We’ve all been there: sold a dream by a love interest very early on and—due to a lack of experience in the often cutthroat dating world—take their word on it and get excited, only to later learn the hard lesson that lasting love isn’t built this way.
This common dating experience is called love bombing. Basically, they promise the world and then, unsurprisingly, fail to deliver. Often you’re being kept there as an option until the next thing falls their way. It’s brutal, and frankly if you find yourself encountering it, know you deserve better than this.
While some forms of love-bombing might seem mild, its a term that can actually refer to a more serious red flag in a relationship, especially when seemingly loving acts such as sending flowers and gifts, texting and calling—among other behaviors—are used to assert control over another person.
“Love bombing is an attempt to influence and manipulate a partner by repeated and intense demonstrations of attention and affection, such as bombarding with gifts or messages,” says Ruth Davison, chief executive officer at Refuge. “It is commonly used by perpetrators of domestic abuse to assert power and control.”
In the U.K., the Crown Prosecution Service (CPS) has recently updated its guidance on the ways in which abusive partners can emotionally and physically manipulate and control people—and love bombing has officially been added to this list.
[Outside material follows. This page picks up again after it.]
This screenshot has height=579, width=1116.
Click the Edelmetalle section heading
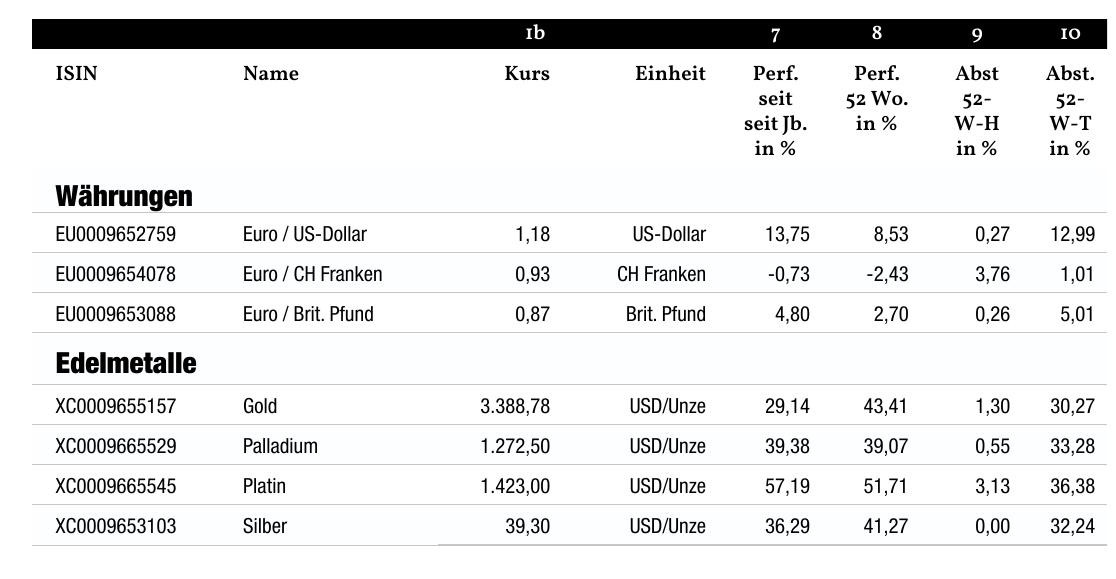click(126, 363)
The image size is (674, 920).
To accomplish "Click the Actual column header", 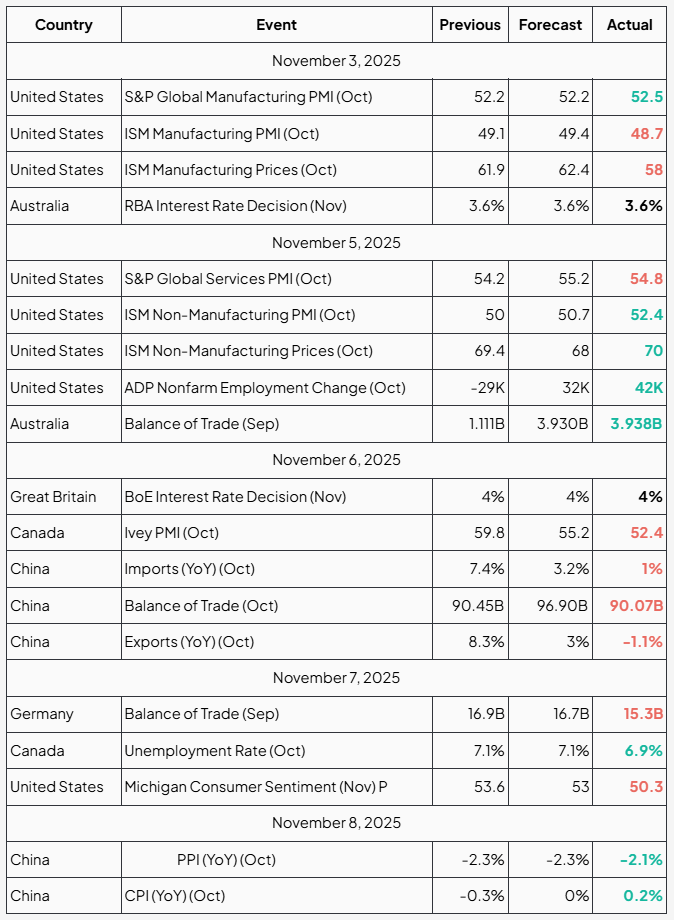I will (629, 25).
The guidance says prosecutors should consider whether these acts form part of the course of conduct.
So, what should you look out for if you suspect you’re being love bombed?
It can come in many forms, but often includes things like:
- Being promised heavy commitment early on
- Being complimented or gifted things non-stop
- Being showered in affection right from the off when it’s just too soon
- They give you lots of attention and expect that back (again, when it’s too soon)
- They don’t respect your boundaries or try to take things personally, making you compromise on your non-negotiables
- Signs of intense jealousy—accusing you of flirting with others, making you feel guilty for having interests outside of your relationship.
Love bombing is ultimately a form of manipulation, because it makes you feel a certain way that benefits the love bomber (for example, they feel secure that they have your affections). What might look sweet and cute at the start can quickly turn sour.
Love bombing may also often be used as part of reconciliation after a victim has pulled back from an abuser after a particular incident of abuse.
Where to seek help if you are being love bombed
If any of our love bombing examples sound familiar and you’re worried about someone’s behavior, help is available. Several non-profit organizations exist to help women and children find support in abusive relationships including the National Domestic Violence Hotline. Call 1-800-799-7233, text “start” to 88788, or chat live at thehotline.org. Women Against Abuse also has a list of resources, as does the National Coalition Against Domestic Violence.